Samuray kültürü, sayısız yapıma konu olmuş ve felsefeleriyle hala birçok insanı derinden etkileyen eski bir soylu asker sınıfıdır. Uzun yıllar Japonya'da etkili olan bu sınıf, Japonya'nın batılılaşması sonucu yok oldu. Var oldukları döneme yenilen samuraylar, artık sadece popüler kültür, edebiyat ve sanat eserlerinde yer alıyor.
19. yüzyılın 2. yarısına kadar Japonların toprak bütünlüğü bulunmuyor, klanlar veyahu şogunlar halinde siyasi ve idari yaşamlarını sürdürüyorlardı. Tarım arazilerinin az oluşu, çıkan savaşların en temel sebebidir. Samuraylar bu savaşların en önemli ve en güçlü sınıfı olarak yer almaktaydı. Efendilerinin altında yaşamaktaydılar.
Milattan önce 660 yılında Ölümsüz Savaşçı adıyla bilinen Jimmu Tenno bir kabilenin başına geçip Tenno ve kendi kabilesiyla birlikte Yamato bölgesine yerleştiler. Kore ve Çin'e yapılan seferler sonucu teknoloji ve savaş sanatından etkilediler. Tarihte ilk Shogun, İmparator Keiko'dur. General ve imparator unvanının birleşimi olarak tanımlanabilir. Samuraylığın çıkış noktası da buradan gelmektedir.
Buşido anlayışı, samurayları tanımlamaktadır. Buşido, savaşçının yolu demektir. Efendiye sadakat, dinginlik ve korkusuzluk önemlidir.

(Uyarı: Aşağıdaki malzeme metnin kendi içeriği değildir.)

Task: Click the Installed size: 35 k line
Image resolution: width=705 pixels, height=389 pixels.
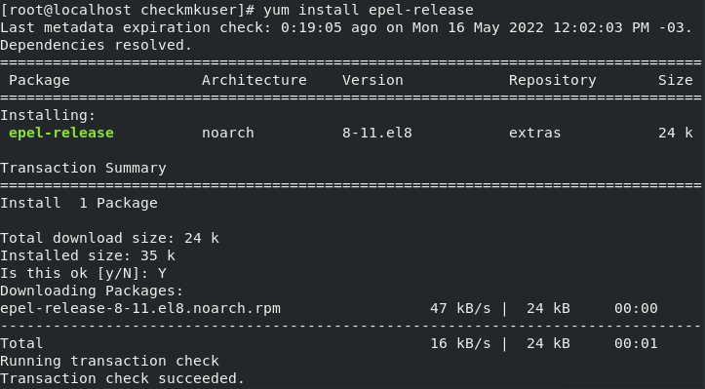Action: (88, 255)
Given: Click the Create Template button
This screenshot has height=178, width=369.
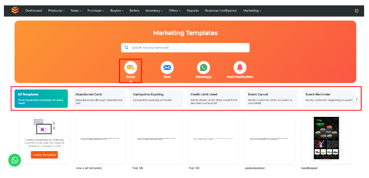Looking at the screenshot, I should [44, 155].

Bushido, samurayların uyması gereken yaşam tarzıdır. Bu felsefeye göre samuraylar ölene kadar onurlu kalmalı, sadakat, sadelik ve savaş sanatlarında beceriye sahip olmalılardı. Buşido'da Budizm ve Konfüçyüsçülük oldukça etkilidir.
Boshin Savaşı, samuraylar için sonun başlangıcı olarak tanımlanmaktadır. İmparator Meiji'nin 3 Şubat 1866'da tahta çıkması, Japonya'nın feodal bir toplumdan liberal ekonomiye geçişinn başlangıcıdır. Ocak 1868'de eski shogunların mağlup edildiği Boshin Savaşı, imparatorun bütün geçleri elinde bulundurduğunun kanıtıdır. 3 Ocak 1868'de restorasyon başlar. Bundan sonra orduda Avrupalaşma başlar.
Sakoku, 250 yıl boyunca varlığını sürdüren ve ülkeye giren yabancıların ölüm cezasını onaylayan dış ilişkiler politikasıdır. Meiji Restorasyonuysa limanlarını ticarete açan Japonya'nın Avrupa'nın gelişmişliğini görüp batılı bir ilerleme yapma hedefidir.
Japonya'da samuraylar soyluların yüksek hizmetkarları olduğu gibi lord da olabilmekteydiler. Meiji Restorasyonu sonrası yapılan sayımla birlikte samuray nüfusunun 1,9 milyon olduğu varsayılmaktadır. Samurayların büyük bir mali yük oluşturması, oligarşiyi tetikledi. 1873 yılında samuraylar vergilendirildi, samuray eşyaları sonraki sene devlet malı haline dönüştürüldü.
Kılıç taşıma yasağı getirildi ve 4 yıllık askerlik Japonya'da 1873 yılında başladı. Samuraylar bu duruma isyan etse de yenilenen imparatorluk ordusu, isyanları bastırabildi. Kılıç yasağı, malzemelerin tahvili ve zorunlu askerliğin başlaması, samurayların yok oluşuna sebebiyet verdi. Bunun sonucunda samuraylar devlette üst kademelerde görev aldı, asker eğitti ve askeri subay oldular.
Japon sinemasının 1950 yılında yükselmesiyle birlikte birçok samuray filmi çekildi. İşte aralarında en iyileri:
- Yedi Samuray (1954)
- Ran (1985)
- Kagimusha (1980)
- Harakiri (1962)
- Yojimbo (1961)
- Gizli Kale (1958)
- Canavarın Kılıcı (1965)
- Samuray İsyanı (1967)
- The Sword of Doom (1966)
19. yüzyılda yok oldular.
Batılılaşma sonlarını getirdi.
Birçok sanat eserine konu oldular.
Savaşların kaderini değiştiren askeri sınıftır.
Sinema tarihinin en iyi filmlerinden bazıları samuray temalıdır.